Stock Return
Total return incl. dividends
About This Calculator
The stock return calculator computes total return including both price appreciation and dividends reinvested. It distinguishes between simple price gain and total return, and annualizes results so you can compare investments of different holding periods on an equal footing.
Formula
Price Return = (End Price − Start Price) / Start Price × 100%
Total Return = (End Price + Dividends Received − Start Price) / Start Price × 100%
Annualized Return = (1 + Total Return/100)^(1/years) − 1
Example Calculation
Buy 100 shares at $40; sell at $55 after 3 years; received $180 in dividends
- Price gain = (55−40)×100 = $1,500
- Total gain = $1,500 + $180 = $1,680
- Total return = $1,680/$4,000 = 42%
- Annualized = (1.42)^(1/3) − 1 = 12.4%/year
Total return: 42%; Annualized: 12.4%/year
Effect of Reinvesting Dividends (20-year period, 3% dividend yield)
| Strategy | Start | End Value (7% price growth) | Annualized Return |
|---|---|---|---|
| Price only | $10,000 | $38,700 | 7.0% |
| Dividends reinvested | $10,000 | $57,300 | 9.2% |
| Difference | — | $18,600 | 2.2% extra/year |
Frequently Asked Questions
Why is total return more important than price return?
Many stocks pay dividends that represent a significant portion of return. Ignoring dividends understates the true performance. Over 20 years, reinvested dividends can account for 40-50% of total stock market returns.

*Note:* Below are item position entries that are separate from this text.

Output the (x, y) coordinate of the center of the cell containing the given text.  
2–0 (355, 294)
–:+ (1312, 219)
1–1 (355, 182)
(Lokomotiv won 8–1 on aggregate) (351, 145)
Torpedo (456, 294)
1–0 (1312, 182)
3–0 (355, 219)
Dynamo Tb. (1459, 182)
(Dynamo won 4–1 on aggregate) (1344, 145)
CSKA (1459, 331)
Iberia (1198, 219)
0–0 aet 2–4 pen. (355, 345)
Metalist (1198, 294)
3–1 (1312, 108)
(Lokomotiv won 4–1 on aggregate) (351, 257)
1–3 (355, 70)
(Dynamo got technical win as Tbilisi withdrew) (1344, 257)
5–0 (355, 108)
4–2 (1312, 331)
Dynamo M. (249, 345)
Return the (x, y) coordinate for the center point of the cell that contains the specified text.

What is dividend reinvestment?
DRIP (Dividend Reinvestment Plan) automatically uses dividend payments to buy more shares instead of paying cash. This compounds returns — you earn dividends on a growing number of shares — and eliminates the temptation to spend payouts.

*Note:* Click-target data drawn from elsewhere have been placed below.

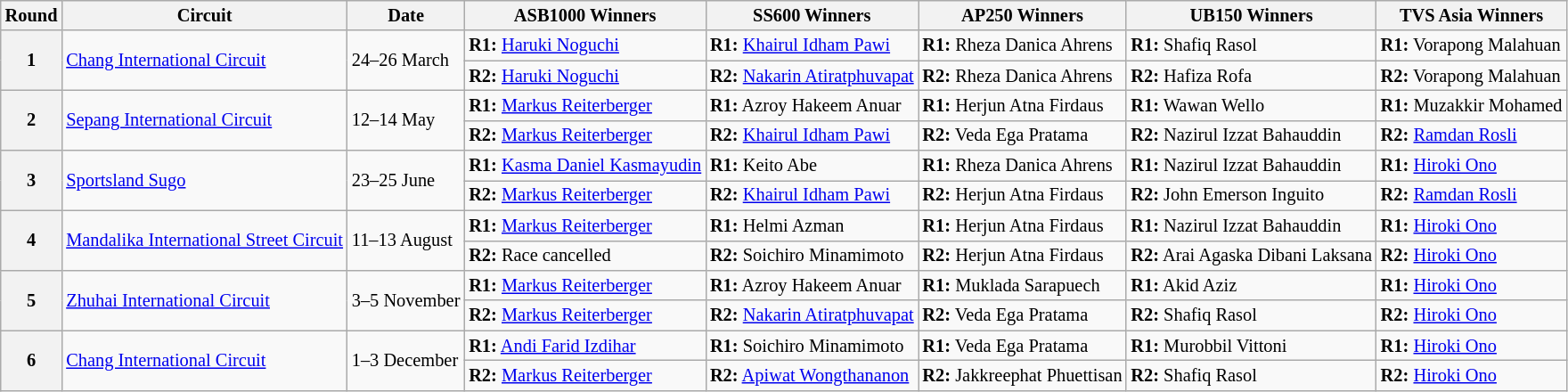
11–13 August (406, 241)
4 (32, 241)
R1: Helmi Azman (812, 225)
R1: Muzakkir Mohamed (1472, 105)
R1: Kasma Daniel Kasmayudin (584, 166)
1 (32, 61)
R2: Apiwat Wongthananon (812, 375)
R2: John Emerson Inguito (1251, 195)
R1: Murobbil Vittoni (1251, 346)
Circuit (205, 15)
1–3 December (406, 360)
R2: Rheza Danica Ahrens (1022, 76)
3–5 November (406, 299)
Sepang International Circuit (205, 119)
TVS Asia Winners (1472, 15)
Round (32, 15)
5 (32, 299)
23–25 June (406, 180)
R1: Andi Farid Izdihar (584, 346)
R1: Soichiro Minamimoto (812, 346)
24–26 March (406, 61)
R2: Hafiza Rofa (1251, 76)
R1: Vorapong Malahuan (1472, 45)
UB150 Winners (1251, 15)
Date (406, 15)
ASB1000 Winners (584, 15)
6 (32, 360)
3 (32, 180)
R2: Soichiro Minamimoto (812, 256)
R1: Muklada Sarapuech (1022, 285)
Sportsland Sugo (205, 180)
R1: Khairul Idham Pawi (812, 45)
R1: Veda Ega Pratama (1022, 346)
R1: Keito Abe (812, 166)
R2: Jakkreephat Phuettisan (1022, 375)
SS600 Winners (812, 15)
R2: Arai Agaska Dibani Laksana (1251, 256)
AP250 Winners (1022, 15)
R1: Wawan Wello (1251, 105)
2 (32, 119)
R2: Haruki Noguchi (584, 76)
Mandalika International Street Circuit (205, 241)
R1: Haruki Noguchi (584, 45)
R1: Akid Aziz (1251, 285)
R2: Vorapong Malahuan (1472, 76)
Zhuhai International Circuit (205, 299)
R1: Shafiq Rasol (1251, 45)
R2: Race cancelled (584, 256)
R2: Nazirul Izzat Bahauddin (1251, 135)
12–14 May (406, 119)
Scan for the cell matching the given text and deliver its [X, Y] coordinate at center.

What is the difference between realized and unrealized return?
Unrealized return is a paper gain/loss while you still hold the shares. Realized return is what you actually received when you sold. Only realized gains are taxable in most jurisdictions (though there are exceptions for certain account types).
How do stock splits affect return calculations?
Stock splits don't change the actual value of your holding — they increase share count proportionally while reducing price. For example, a 2:1 split doubles your shares at half the price. Historical prices are adjusted to account for splits in return calculations.